We bid Acadia a sorrowful goodbye, comforting ourselves with "it's just the first time", "we'll be back". Our next leg was up in the air, never knowing what the day's winds will bring. (If you didn't see the memo, forget the weather forecast.) Blue Hill? Frenchboro? We awoke to a zephyr from the NW: Blue Hill is out. Oops, wind shift (and some mooring politics): Frenchboro is out. Beating upwind with the hope of turning the corner for a nice stride up Eggemoggin Reach, or simply The Reach.
Backing up a bit for land-oriented folk, a 'reach' is a direction of sail where the wind comes more-or-less from the side of the boat rather than forward or aft. A reach is fast and fun, without too much work: something the lazy sailor in all of us love. You can actually drink and sail a reach at the same time, no problem. In this neck of the ocean, the afternoon breeze usually builds, sometimes with some ferocity, from the Southwest, meaning you can spend all your afternoon hours reaching up and down Eggemoggin Reach, which, really, is not a bad way to be. One does need to keep a weather eye out because the wind can be gusty: a schooner was knocked down and sunk here in 1984.
As we tacked upwind (current in our favor this time - yea!) into Jericho Bay from Acadia, the lobster pots seemed a wee bit more manageable than our last two nightmares here. As the bugs thin out at the shallower depths, the lobstermen (lobsterwomen too, see Lobster Chronicles) "put the warp to 'em" and migrate the traps to deeper water.
Much to our annoyance, lobster folks are incredibly hard working, often at it well before dawn, hauling one trap after another, stinky bait, lobster prices too low, diesel prices too high, etc. By and large lobster boats have a dry, unmuffled exhausts, so they sound like thunder miles away, much more across the dock. We try to learn how the work and stay out of the way. Each boat displays a buoy showing its color scheme. By matching up the buoys in the water with the one on the boat, we have a pretty good idea of where they are heading and try to stay out of the way. Sometimes we obviously hinder their darting about, but we've never been dressed down and we do, really, try to be good about it. That said, avoiding these snares is the biggest negative to sailing (for us) in this area.

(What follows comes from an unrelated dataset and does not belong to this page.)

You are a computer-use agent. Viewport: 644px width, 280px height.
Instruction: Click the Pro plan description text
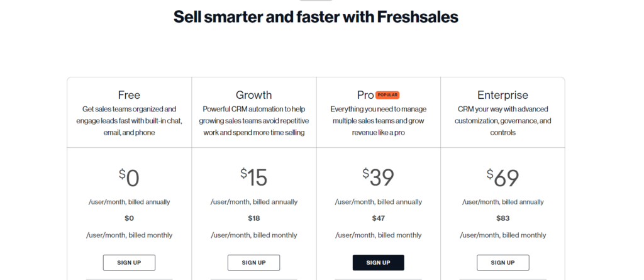pyautogui.click(x=378, y=121)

To understand The Reach, you have to go back a bit, perhaps to E.B. White. White, and his descendants, hale from Brooklin, just off The Reach. Charlotte's Web emerged from his experiences here and a local fair. His son Joel became a well regarded yacht designer and established the Brooklin Boat Yard, on The Reach near Center Harbor, as arguably the finest wooden boat yard in the World.
Many classics call this part of the world home: from schooners and yawls to Herreshoff 12 1/2s and whitehalls. These are the boats, all in wood, we see as we sail up The Reach from Jericho Bay.
Alizée is modern wood, not classic in any sense, but she seems at home here as well. The 10-15 kt. wind suits her and she kicks up her heels. Some fast day sailors come out to challenge, but none can catch us. Not today. Not here. Not in this wind. (Good thing that J 105 that blew by us the other day wasn't around.)
There was a stranger in this land that time forgot (to mix and match titles), complete with personal helicopter. Fortunately, they were quickly gone and we could get back to schooners.
As we pass the eastern section of The Reach the lobster pots thin out and we can relax and enjoy the sailing to its fullest at its finest. Almost too soon, we find ourselves at the end of The Reach at Buck's Harbor, our stop for the night.
Quaint and very Maine, Buck's is. A nice treat is the absence of lobster boats. Maybe, just maybe, we can sleep in until sunrise tomorrow. Hmmm.